Furthermore, it is possible that more than two displacement elements are provided. These may possibly also have different head diameters and corresponding foot diameters. In this case, it is preferred that a displacement element with a larger head diameter at the inlet, i. is arranged on the suction side in order to realize a greater pumping speed in this area and / or to increase the built-in volume ratio. Furthermore, combinations of the embodiments described above are possible.

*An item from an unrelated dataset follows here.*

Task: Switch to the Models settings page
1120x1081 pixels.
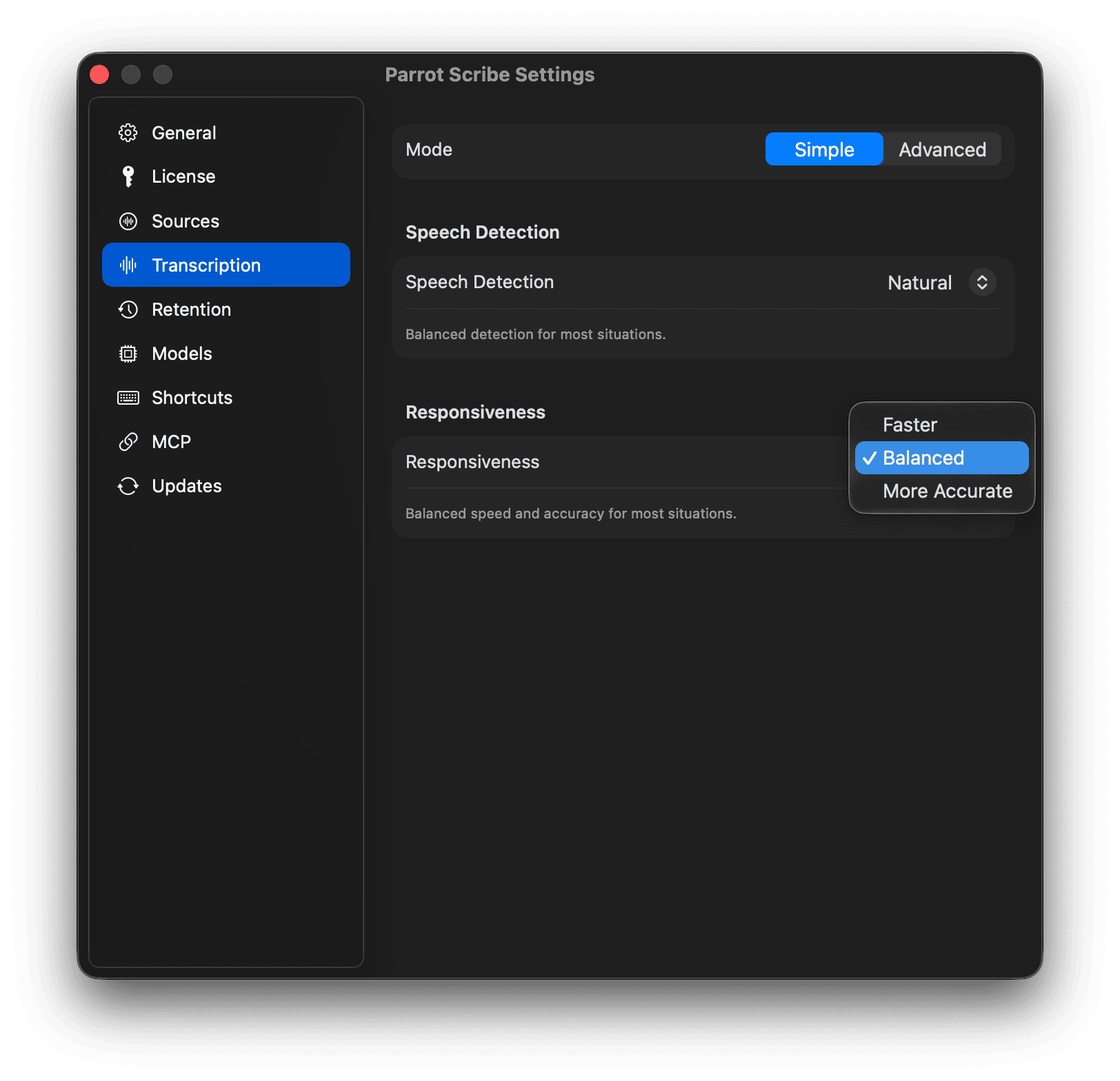Action: 181,353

For example, one or more displacement elements may be made integral with the shaft or an additional displacement element independent of the shaft and then mounted on the shaft.

Claims

claims

1. A dry-compressing vacuum pump with two rotor elements (14) arranged in a pump chamber (12), two rotor shafts (22) each carrying a rotor element (14), two toothed belt wheels each arranged on a shaft end (28) protruding from the pump chamber (12). 38), a drive means (42) for driving the rotor shafts (22) and connected to the drive means (42) and the toothed belt wheels (38) toothed belt, characterized in that a Verdückfangenenspiel between the two rotor elements of more than ± 0.75 ° in particular more than ± 1 ° is provided.

2. Dry-compressing vacuum pump according to claim 1, characterized in that the maximum delivery rate of the vacuum pump at an operating point, in particular between 1 and 10 mbar is at least 75%, in particular at least 85%.

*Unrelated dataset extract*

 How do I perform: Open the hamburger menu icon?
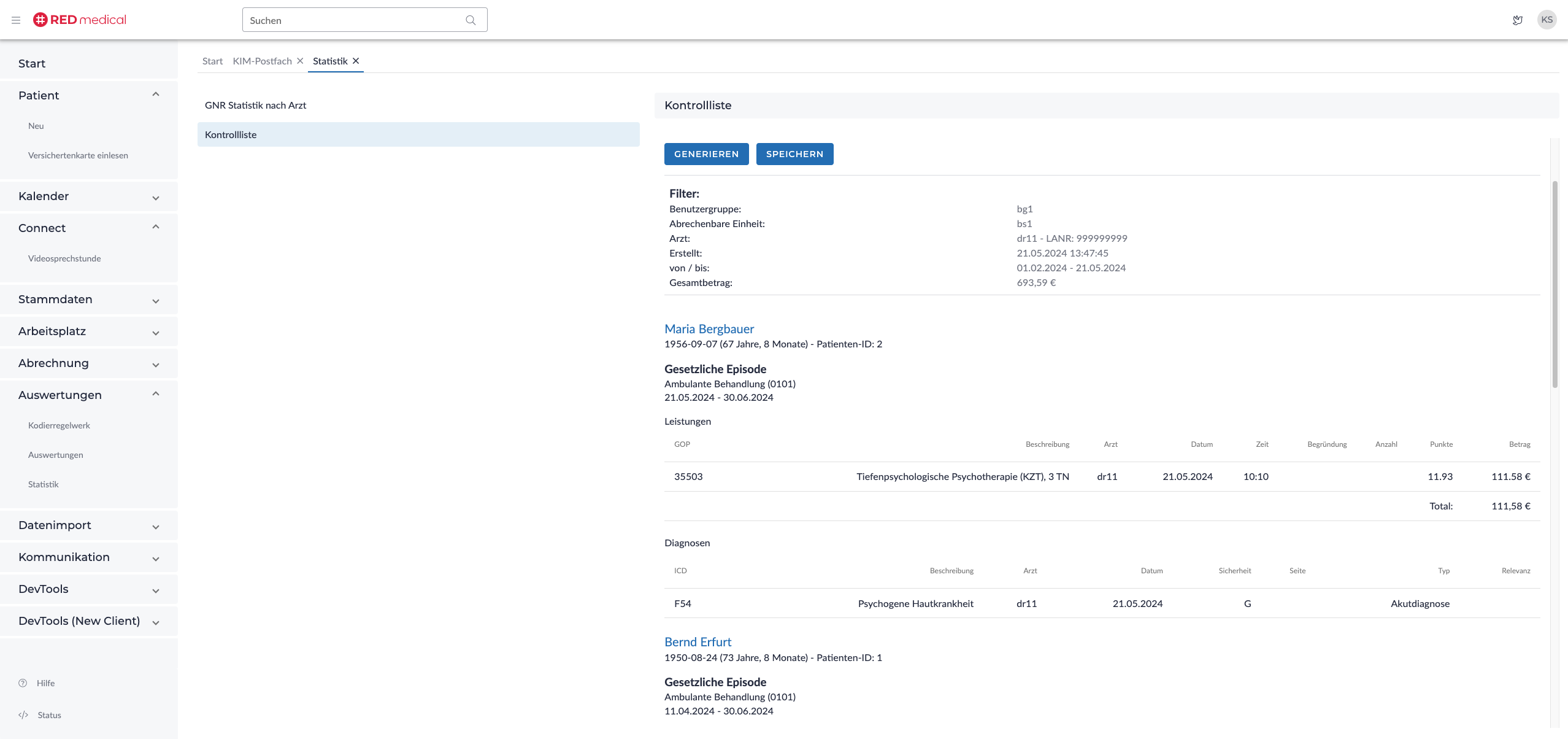pos(16,20)
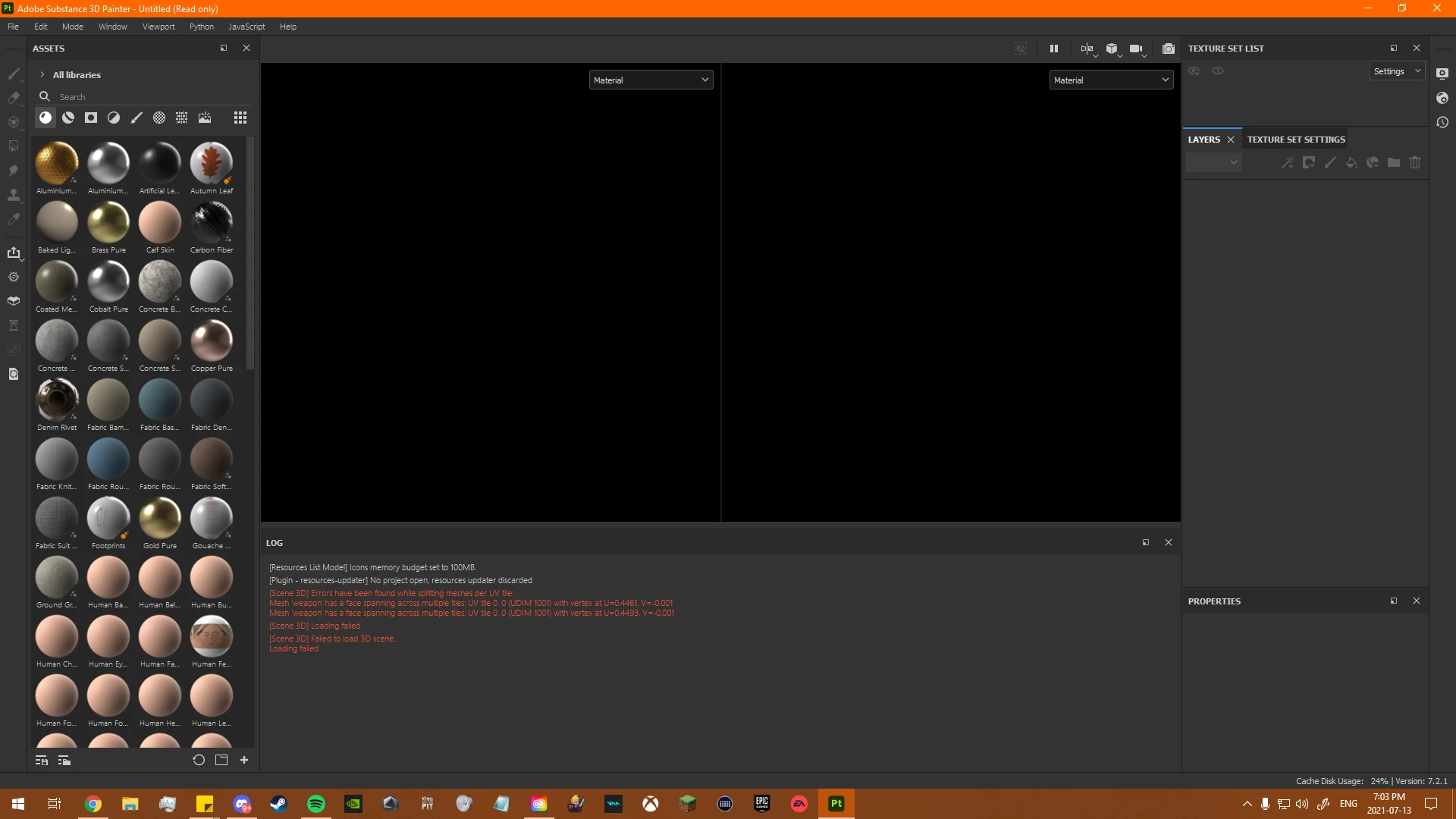Click the plus button to import resources
The width and height of the screenshot is (1456, 819).
(x=244, y=760)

3. dry-compressing vacuum pump according to claim 1 or 2, characterized in that the toothed belt (40) for synchronizing counter-rotating rotor shafts (22) is designed as a double-sided toothed belt.

4. dry-compressing vacuum pump according to claim 3, characterized in that the toothed belt between the two toothed belt wheels (38).

5. Dry-compressing vacuum pump according to one of claims 1 to 4, characterized in that the tooth gap play of the two toothed belt wheels is greater than 0.15 mm, in particular greater than 0.2 mm.

6. Dry-compressing vacuum pump according to one of claims 1 to 5, characterized in that the rotor shafts (22) by grease-lubricated bearings (32) are mounted, preferably in a housing wall (30) through which the shaft ends (28) are guided per rotor shaft (22) a bearing (32) is arranged.

7. Dry-compressing vacuum pump according to one of claims 1 to 6, characterized in that the vacuum pump is compressed to atmosphere and generates a vacuum of at least 200 mbar absolute.

8. dry-compressing vacuum pump according to one of claims 1 to 7, characterized by a belt tensioning device, which is preferably arranged on the housing wall (32).